------ MATERIAL PROVIDED

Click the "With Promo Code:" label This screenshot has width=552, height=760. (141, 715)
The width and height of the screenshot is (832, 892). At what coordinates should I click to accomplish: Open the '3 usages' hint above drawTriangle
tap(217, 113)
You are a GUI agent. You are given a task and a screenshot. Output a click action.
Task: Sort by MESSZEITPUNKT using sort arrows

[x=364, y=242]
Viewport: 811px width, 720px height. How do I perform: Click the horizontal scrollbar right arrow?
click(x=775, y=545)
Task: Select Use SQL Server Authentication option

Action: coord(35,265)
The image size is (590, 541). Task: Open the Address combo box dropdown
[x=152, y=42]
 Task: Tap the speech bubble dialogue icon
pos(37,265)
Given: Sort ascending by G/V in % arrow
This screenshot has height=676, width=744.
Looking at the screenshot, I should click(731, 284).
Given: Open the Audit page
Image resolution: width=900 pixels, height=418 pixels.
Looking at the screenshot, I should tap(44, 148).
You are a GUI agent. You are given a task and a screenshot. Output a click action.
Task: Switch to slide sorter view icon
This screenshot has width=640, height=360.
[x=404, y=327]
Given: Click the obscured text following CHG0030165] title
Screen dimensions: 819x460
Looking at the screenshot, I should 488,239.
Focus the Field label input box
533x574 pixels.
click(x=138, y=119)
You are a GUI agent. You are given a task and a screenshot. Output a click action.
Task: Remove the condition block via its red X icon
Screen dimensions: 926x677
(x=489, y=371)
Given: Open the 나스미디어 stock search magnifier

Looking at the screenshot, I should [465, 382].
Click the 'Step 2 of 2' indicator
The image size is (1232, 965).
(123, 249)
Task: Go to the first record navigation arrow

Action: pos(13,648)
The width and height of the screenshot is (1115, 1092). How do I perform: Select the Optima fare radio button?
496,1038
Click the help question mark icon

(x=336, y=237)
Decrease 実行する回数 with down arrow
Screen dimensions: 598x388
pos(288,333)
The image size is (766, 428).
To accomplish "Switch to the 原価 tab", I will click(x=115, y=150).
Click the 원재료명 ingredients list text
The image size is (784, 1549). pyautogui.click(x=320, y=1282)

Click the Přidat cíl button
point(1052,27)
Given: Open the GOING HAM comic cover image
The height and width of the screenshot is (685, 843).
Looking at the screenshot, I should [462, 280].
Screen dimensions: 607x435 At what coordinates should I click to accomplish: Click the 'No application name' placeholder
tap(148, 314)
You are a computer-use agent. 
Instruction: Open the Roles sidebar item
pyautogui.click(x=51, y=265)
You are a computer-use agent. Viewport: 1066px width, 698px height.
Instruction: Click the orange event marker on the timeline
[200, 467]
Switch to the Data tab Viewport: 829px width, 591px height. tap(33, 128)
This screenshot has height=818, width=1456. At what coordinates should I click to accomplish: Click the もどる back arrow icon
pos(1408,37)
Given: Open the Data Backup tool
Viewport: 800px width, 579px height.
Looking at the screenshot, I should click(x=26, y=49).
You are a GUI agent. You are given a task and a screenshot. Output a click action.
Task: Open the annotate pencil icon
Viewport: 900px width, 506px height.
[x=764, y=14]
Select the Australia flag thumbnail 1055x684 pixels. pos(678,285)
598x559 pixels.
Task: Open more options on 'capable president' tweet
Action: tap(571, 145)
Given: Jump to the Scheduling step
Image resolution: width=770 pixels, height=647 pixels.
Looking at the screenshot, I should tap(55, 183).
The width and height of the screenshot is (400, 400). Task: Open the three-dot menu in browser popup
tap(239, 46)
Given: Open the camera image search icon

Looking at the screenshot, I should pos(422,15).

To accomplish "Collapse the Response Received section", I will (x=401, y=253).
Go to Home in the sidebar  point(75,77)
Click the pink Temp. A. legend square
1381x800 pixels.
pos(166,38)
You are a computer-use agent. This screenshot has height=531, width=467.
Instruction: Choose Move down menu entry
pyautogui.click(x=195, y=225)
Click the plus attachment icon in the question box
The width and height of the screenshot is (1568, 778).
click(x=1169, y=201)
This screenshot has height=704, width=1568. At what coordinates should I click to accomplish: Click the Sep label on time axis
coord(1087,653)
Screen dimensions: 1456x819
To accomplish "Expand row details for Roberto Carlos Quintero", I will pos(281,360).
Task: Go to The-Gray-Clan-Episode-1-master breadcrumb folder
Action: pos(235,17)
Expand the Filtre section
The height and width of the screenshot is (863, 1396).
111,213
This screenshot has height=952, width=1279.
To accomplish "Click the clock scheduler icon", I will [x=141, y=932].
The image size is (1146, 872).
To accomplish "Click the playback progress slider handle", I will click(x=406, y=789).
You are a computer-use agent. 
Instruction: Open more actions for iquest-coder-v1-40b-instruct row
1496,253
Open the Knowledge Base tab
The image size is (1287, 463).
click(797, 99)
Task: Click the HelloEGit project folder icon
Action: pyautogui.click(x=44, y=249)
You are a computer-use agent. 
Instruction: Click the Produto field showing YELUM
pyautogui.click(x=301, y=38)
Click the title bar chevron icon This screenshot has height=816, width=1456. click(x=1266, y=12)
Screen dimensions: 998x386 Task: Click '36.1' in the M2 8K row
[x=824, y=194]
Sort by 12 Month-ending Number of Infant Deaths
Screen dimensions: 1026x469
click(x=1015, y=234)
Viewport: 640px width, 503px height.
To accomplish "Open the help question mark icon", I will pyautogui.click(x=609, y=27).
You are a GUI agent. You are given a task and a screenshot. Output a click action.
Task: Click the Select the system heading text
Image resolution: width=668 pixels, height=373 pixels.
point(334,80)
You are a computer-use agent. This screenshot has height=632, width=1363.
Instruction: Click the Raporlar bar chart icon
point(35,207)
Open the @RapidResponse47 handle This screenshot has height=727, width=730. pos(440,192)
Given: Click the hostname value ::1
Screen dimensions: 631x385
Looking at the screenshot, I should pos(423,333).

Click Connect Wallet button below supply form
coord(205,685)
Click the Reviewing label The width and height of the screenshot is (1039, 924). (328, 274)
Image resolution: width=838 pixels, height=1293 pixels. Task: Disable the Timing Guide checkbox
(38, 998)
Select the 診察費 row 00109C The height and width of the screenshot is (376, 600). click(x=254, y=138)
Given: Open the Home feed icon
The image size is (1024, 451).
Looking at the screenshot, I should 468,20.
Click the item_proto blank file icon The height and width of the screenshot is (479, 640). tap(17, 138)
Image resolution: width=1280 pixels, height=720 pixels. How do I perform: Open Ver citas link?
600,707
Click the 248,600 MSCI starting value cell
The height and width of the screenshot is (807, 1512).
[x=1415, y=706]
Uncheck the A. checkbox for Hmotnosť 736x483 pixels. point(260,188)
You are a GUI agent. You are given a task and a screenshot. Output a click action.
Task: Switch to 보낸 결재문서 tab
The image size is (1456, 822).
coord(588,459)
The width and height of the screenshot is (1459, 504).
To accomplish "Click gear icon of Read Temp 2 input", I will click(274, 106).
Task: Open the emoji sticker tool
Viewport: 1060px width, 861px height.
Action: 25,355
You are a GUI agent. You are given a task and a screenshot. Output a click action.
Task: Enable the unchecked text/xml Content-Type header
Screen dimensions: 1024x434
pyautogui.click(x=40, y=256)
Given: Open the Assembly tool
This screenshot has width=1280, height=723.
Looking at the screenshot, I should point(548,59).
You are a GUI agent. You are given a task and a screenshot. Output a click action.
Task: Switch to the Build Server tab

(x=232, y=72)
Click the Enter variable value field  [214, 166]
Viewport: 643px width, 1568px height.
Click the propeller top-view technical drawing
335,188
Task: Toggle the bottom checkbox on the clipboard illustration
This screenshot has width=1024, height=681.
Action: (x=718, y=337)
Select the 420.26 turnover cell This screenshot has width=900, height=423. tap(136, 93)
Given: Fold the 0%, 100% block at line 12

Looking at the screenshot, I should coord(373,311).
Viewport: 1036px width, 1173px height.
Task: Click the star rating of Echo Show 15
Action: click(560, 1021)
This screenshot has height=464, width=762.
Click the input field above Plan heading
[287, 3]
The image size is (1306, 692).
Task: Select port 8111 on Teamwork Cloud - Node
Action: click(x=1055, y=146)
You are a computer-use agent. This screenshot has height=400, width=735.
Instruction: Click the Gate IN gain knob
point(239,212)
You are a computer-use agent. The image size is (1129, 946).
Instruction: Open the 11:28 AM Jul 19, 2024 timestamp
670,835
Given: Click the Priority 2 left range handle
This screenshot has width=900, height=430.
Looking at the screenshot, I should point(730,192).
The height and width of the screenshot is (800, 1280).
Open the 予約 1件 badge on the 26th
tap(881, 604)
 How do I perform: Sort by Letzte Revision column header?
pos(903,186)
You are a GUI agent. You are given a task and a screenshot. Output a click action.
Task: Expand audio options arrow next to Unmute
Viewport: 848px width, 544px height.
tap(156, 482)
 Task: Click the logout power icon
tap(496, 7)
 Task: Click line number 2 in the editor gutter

------------

### BRIEF
What is needed is a verbatim copy of every line in the records above from the one containing "Select the 420.26" down to the one containing "Given: Click the Priority 2 left range handle", both included, and nothing more.

### TASK OUTPUT
Select the 420.26 turnover cell This screenshot has width=900, height=423. tap(136, 93)
Given: Fold the 0%, 100% block at line 12

Looking at the screenshot, I should coord(373,311).
Viewport: 1036px width, 1173px height.
Task: Click the star rating of Echo Show 15
Action: click(560, 1021)
This screenshot has height=464, width=762.
Click the input field above Plan heading
[287, 3]
The image size is (1306, 692).
Task: Select port 8111 on Teamwork Cloud - Node
Action: click(x=1055, y=146)
You are a computer-use agent. This screenshot has height=400, width=735.
Instruction: Click the Gate IN gain knob
point(239,212)
You are a computer-use agent. The image size is (1129, 946).
Instruction: Open the 11:28 AM Jul 19, 2024 timestamp
670,835
Given: Click the Priority 2 left range handle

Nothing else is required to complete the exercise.